*** EXERCISE DATA Section Begins ***

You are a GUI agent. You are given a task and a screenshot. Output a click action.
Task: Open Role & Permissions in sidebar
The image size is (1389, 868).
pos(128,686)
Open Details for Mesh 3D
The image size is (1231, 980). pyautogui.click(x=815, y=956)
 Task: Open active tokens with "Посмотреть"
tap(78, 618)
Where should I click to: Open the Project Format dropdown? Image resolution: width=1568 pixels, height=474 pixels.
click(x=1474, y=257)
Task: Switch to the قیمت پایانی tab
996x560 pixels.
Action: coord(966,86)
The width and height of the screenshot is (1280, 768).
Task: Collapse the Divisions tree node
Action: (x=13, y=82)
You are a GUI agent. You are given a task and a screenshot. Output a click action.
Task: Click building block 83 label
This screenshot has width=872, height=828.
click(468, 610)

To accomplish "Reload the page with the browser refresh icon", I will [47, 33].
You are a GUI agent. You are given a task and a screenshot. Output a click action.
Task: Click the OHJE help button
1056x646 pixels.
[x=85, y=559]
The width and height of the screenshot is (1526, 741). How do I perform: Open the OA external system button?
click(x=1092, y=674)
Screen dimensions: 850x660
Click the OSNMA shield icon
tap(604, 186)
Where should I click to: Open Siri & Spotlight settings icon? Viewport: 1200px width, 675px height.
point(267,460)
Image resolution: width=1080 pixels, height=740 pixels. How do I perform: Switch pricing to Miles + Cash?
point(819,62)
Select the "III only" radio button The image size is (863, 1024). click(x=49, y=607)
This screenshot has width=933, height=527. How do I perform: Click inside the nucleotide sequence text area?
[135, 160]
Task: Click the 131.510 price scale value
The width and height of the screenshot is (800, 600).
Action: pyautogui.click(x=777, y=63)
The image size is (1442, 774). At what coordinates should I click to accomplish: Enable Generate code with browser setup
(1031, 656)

*** EXERCISE DATA Section Ends ***

◆ WORK INSTRUCTIONS:
Restate each line of the records above without any deviation.

◆ EXERCISE SOLUTION:
You are a GUI agent. You are given a task and a screenshot. Output a click action.
Task: Open Role & Permissions in sidebar
The image size is (1389, 868).
pos(128,686)
Open Details for Mesh 3D
The image size is (1231, 980). pyautogui.click(x=815, y=956)
 Task: Open active tokens with "Посмотреть"
tap(78, 618)
Where should I click to: Open the Project Format dropdown? Image resolution: width=1568 pixels, height=474 pixels.
click(x=1474, y=257)
Task: Switch to the قیمت پایانی tab
996x560 pixels.
Action: coord(966,86)
The width and height of the screenshot is (1280, 768).
Task: Collapse the Divisions tree node
Action: (x=13, y=82)
You are a GUI agent. You are given a task and a screenshot. Output a click action.
Task: Click building block 83 label
This screenshot has width=872, height=828.
click(468, 610)

To accomplish "Reload the page with the browser refresh icon", I will [47, 33].
You are a GUI agent. You are given a task and a screenshot. Output a click action.
Task: Click the OHJE help button
1056x646 pixels.
[x=85, y=559]
The width and height of the screenshot is (1526, 741). How do I perform: Open the OA external system button?
click(x=1092, y=674)
Screen dimensions: 850x660
Click the OSNMA shield icon
tap(604, 186)
Where should I click to: Open Siri & Spotlight settings icon? Viewport: 1200px width, 675px height.
point(267,460)
Image resolution: width=1080 pixels, height=740 pixels. How do I perform: Switch pricing to Miles + Cash?
point(819,62)
Select the "III only" radio button The image size is (863, 1024). click(x=49, y=607)
This screenshot has width=933, height=527. How do I perform: Click inside the nucleotide sequence text area?
[135, 160]
Task: Click the 131.510 price scale value
The width and height of the screenshot is (800, 600).
Action: pyautogui.click(x=777, y=63)
The image size is (1442, 774). At what coordinates should I click to accomplish: Enable Generate code with browser setup
(1031, 656)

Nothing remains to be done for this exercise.